* **EXTRACT PROVIDED**:
▼▼▼

Although CSS resets can be used independently of a full-fledged framework, it can quickly become tedious to consistently reapply many of the more ubiquitous rules. Thankfully, again these rules can also be encoded in style sheets and reused many times over. Even better, not only can ubiquitous presentational styles be encoded in CSS, but so too can best practices regarding every aspect of visual presentation. In this sense, a style sheet library becomes much more like an actual brick-and-mortar library, housing the accumulated knowledge of thousands upon thousands of developers who have already previously struggled with and overcome the challenges you might face in your day-to-day development work.

Taking advantage of this awesome resource is another major reason to use CSS frameworks. For the inexperienced developer, they can serve as a useful guide for how to accomplish tasks in both technical and design challenges more effectively. It therefore comes as little surprise to us that the resurgence of grid-based design, which is a century-old typographical and layout concept, occurred simultaneously with the rise and development of CSS frameworks.

Before we dive too deeply into the technical aspects of CSS frameworks, let's first examine one of the best practice methodologies that such frameworks help enforce.

Designing to the grid

Grid-based design has its roots in twentieth-century graphic design. The primary concept behind the practice, “the grid,” is to define page layout based on the size and ratios of the destination medium. In the 1900s, this medium was most commonly a piece of paper, and so early schools of thought applied grid-based design largely through typographic works.

Today, applying grid-based design concepts to web page layout has become popular and numerous frameworks have appeared to help implement the possibilities of grid-based web design. The frameworks are all tools that help simplify the mathematics behind finding the ratios of available space and how to divvy it up proportionally based on its surrounding dimensions. For instance, a page with a length-to-width ratio of 3:4 would be divided into a series of sections that are each based on the same 3:4 ratios. For a sheet of US Letter paper, the ratio would be 17:22 (or approximately 1:1.2941), so each of the grid divisions would be in some way based on this 17:22 ratio.

A grid is constructed by creating a sort of frame pattern for a given layout space, such as a sheet of paper or a computer screen. It doesn't matter so much how the grid is laid out for now, as long as there is some concept around the algorithm of ratios defined. Let's walk through an example of how we might construct a grid, just so that we can explore the concepts behind grid design. Using our earlier math with a 3:4 sheet of paper, we can create an initial grid with four rectangles of equal proportions to the page itself (Figure 8-1).

Image

Figure 8-1. Adding rectangles to a 3:4 sheet of paper

These four rectangles are of equal size, and they share four corners that meet at the exact center of the page. This is the beginning of a symmetric treatment for our grid. Now we should be aware that there are two lines we might use to connect the diagonals on our sheet of paper (Figure 8-2).

Image

Figure 8-2. Diagonal lines on the paper also meet in the exact center of the page.

The next thing we might do is to add a rectangle, again in a 3:4 ratio, that connects with our diagonals (Figure 8-3).

▲▲▲

* **GOAL**: Reproduce the stretch of the CSS frameworks and grid design passage from "Before we dive" through "frameworks help enforce.", word for word.

* **PROVIDED DATA**:
▼▼▼

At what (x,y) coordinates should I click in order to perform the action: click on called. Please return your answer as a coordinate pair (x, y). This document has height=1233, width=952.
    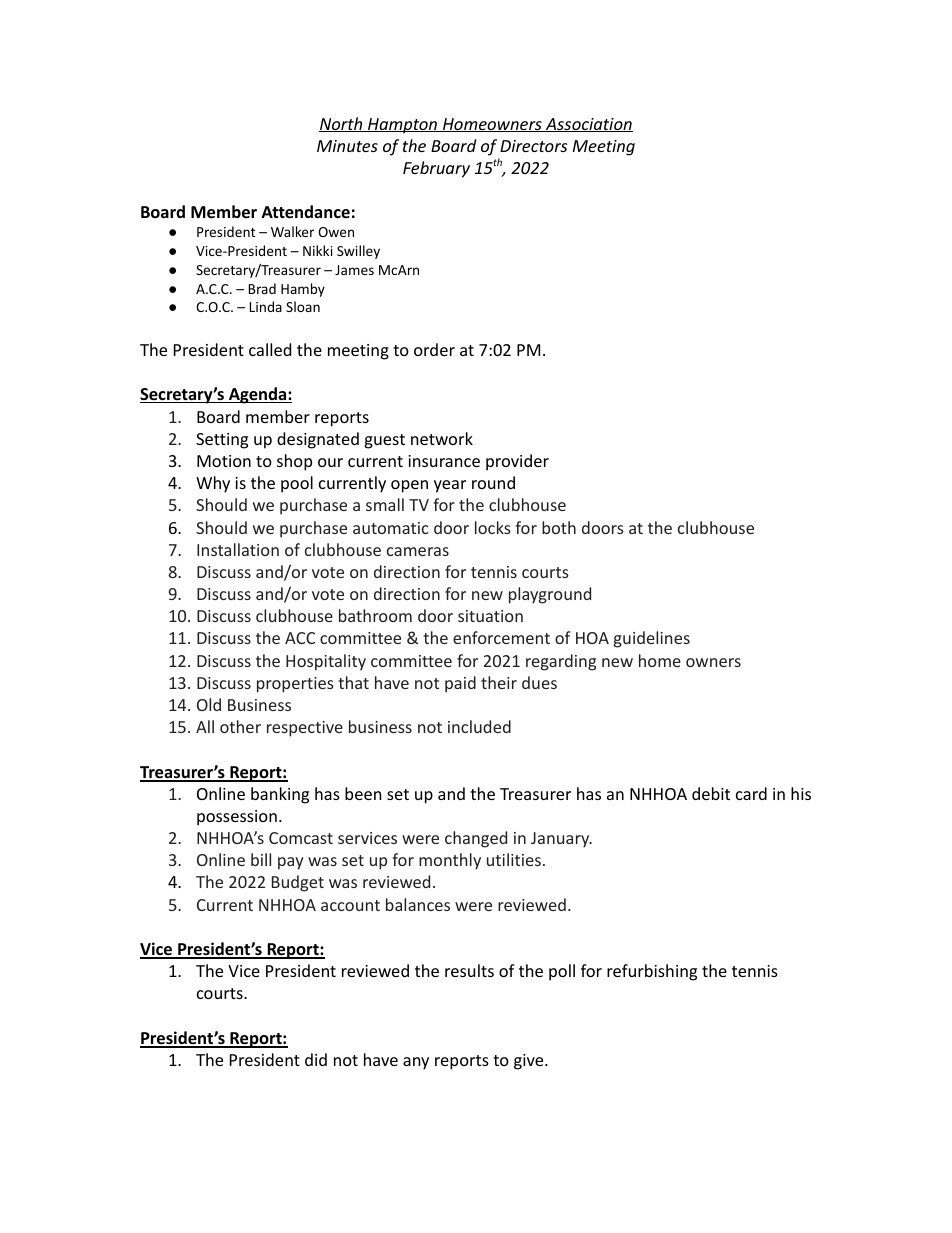
    Looking at the image, I should click on (270, 349).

▲▲▲

* **FULL OUTPUT**:
Before we dive too deeply into the technical aspects of CSS frameworks, let's first examine one of the best practice methodologies that such frameworks help enforce.